5 Tips For Property Investors Before Applying or Renewing A Loan

Investment loan

If you’re looking to buy an investment property or you have a property investment loan expiring soon, then you will want to read on.

At the moment lenders are mainly focusing on your serviceability rather than your equity position. Here are 5 tips before applying for a loan.

1. Check your credit history. It’s free to check once a year and it will show your monthly repayment history. If there are any issues with your history then you will need to explain on your application the reason for late/overdue payments. It’s better to address any issues upfront than to have a lender refuse your application without any explanation.

2. Don’t apply for too many other types of personal loans in the 12 months prior to applying for an investment loan. All loans will be taken into account with your application and your serviceability will be affected, so it’s better to hold off on those personal loans until after your loan has settled.
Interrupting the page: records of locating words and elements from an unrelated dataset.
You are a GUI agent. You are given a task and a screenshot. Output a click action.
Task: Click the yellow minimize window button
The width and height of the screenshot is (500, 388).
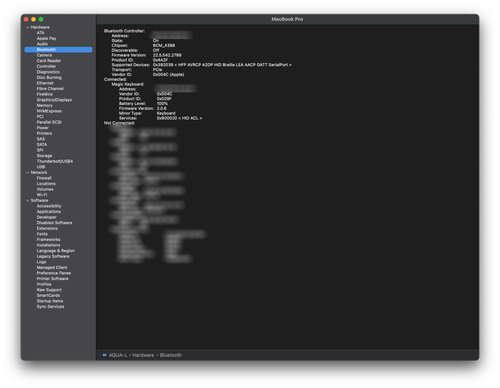[33, 19]
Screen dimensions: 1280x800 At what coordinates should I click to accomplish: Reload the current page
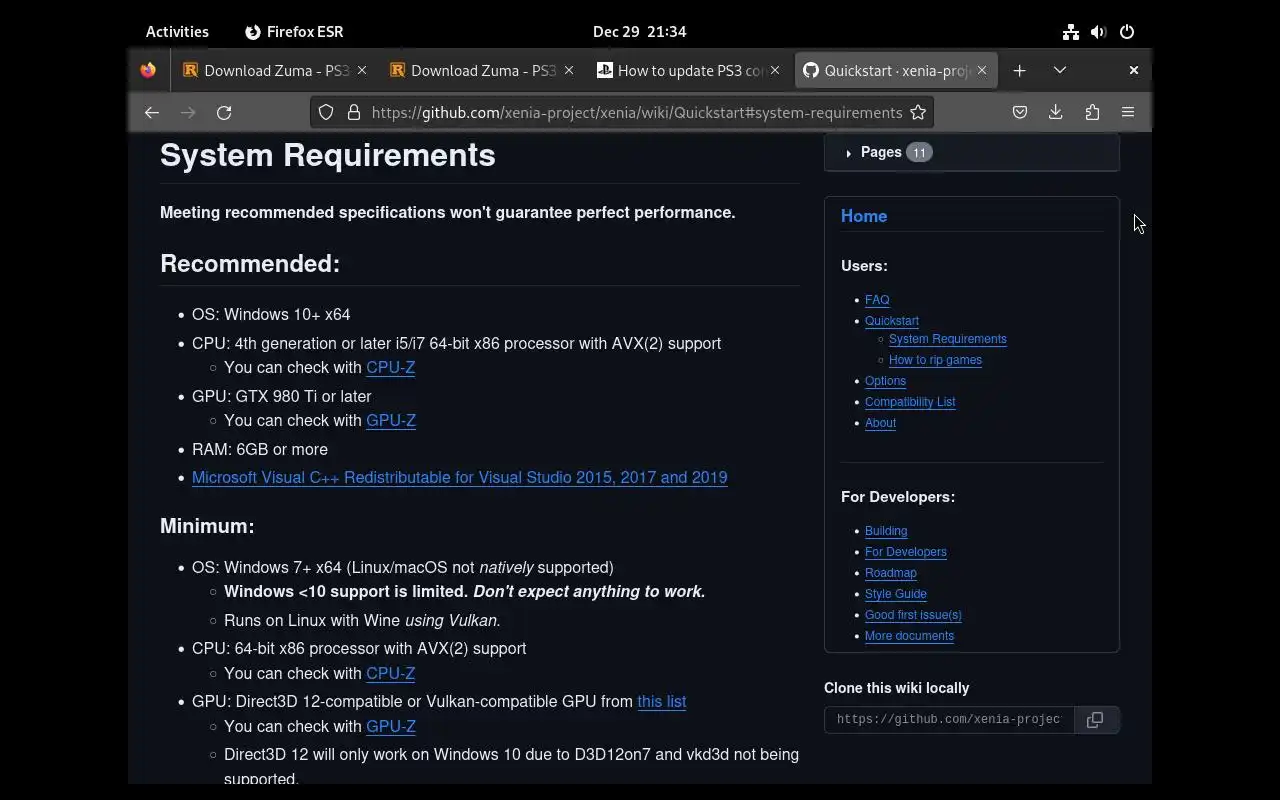pyautogui.click(x=224, y=113)
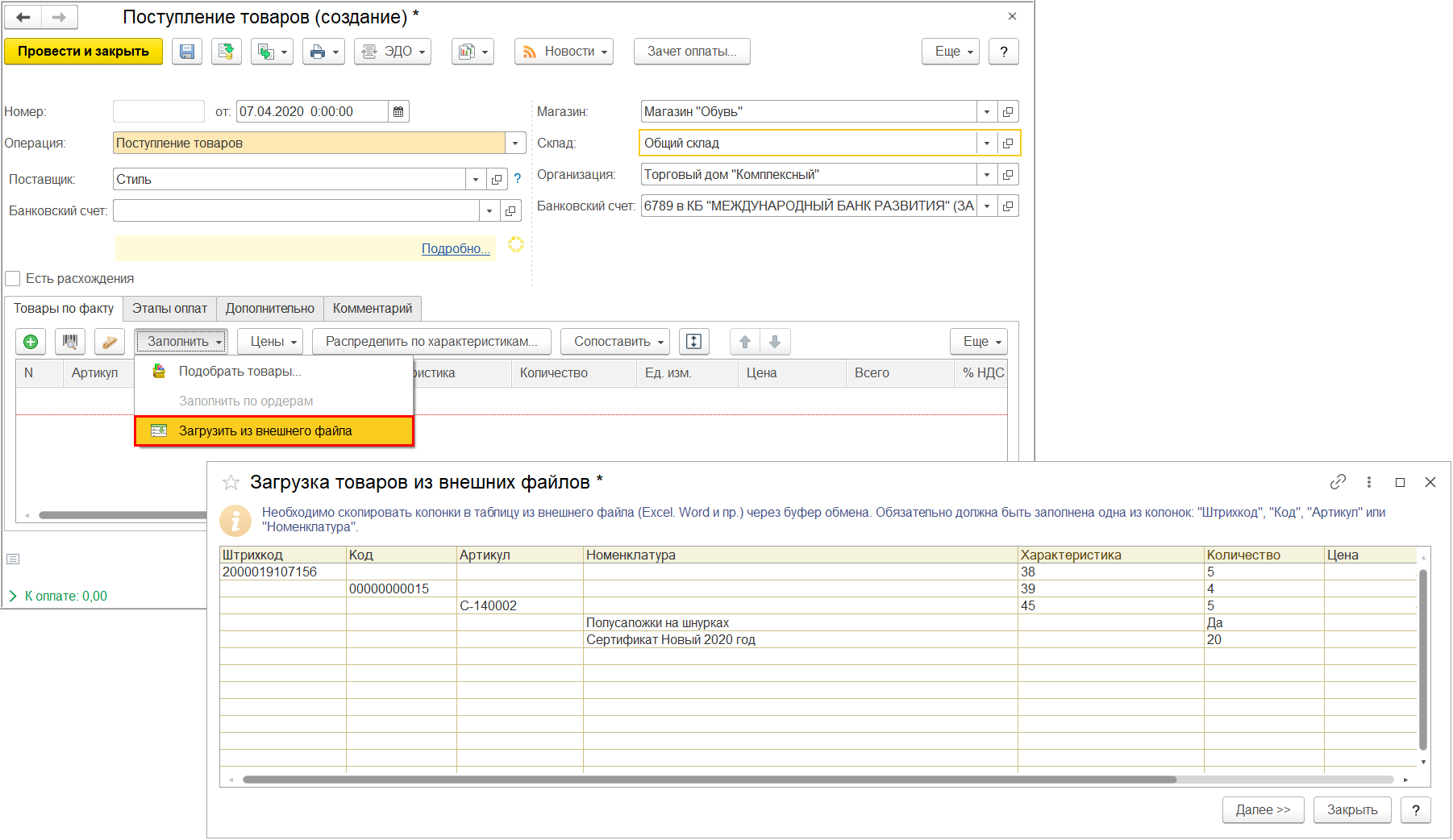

3. Review your current expenses. You will be required to provide copies of all your bank accounts and credit cards statements for at least the last 3 months prior to your application. The lender will be assessing your expenses and also your ability to save. Therefore you should be reviewing all your expenses 6 to 12 months prior to applying for a loan and reducing or eliminating any unnecessary expenses. You should also have a separate saving account and be mindful of what you label each transfer between accounts.

4. Lower your credit card limits. It doesn’t matter whether you pay off the full balance of your credit card at the end of the month, your application will be reviewed on servicing the full amount of the credit card limit you have. Potentially the lender could be factoring in that your servicing ability is reduced by about $150 per month for every $5,000 of credit card limit.

5. If you’re self employed then you will be required to provide at least 2 years of company financials and personal tax returns. The lender will be looking at how your business has performed over the last 2 years and that you know what you’re doing.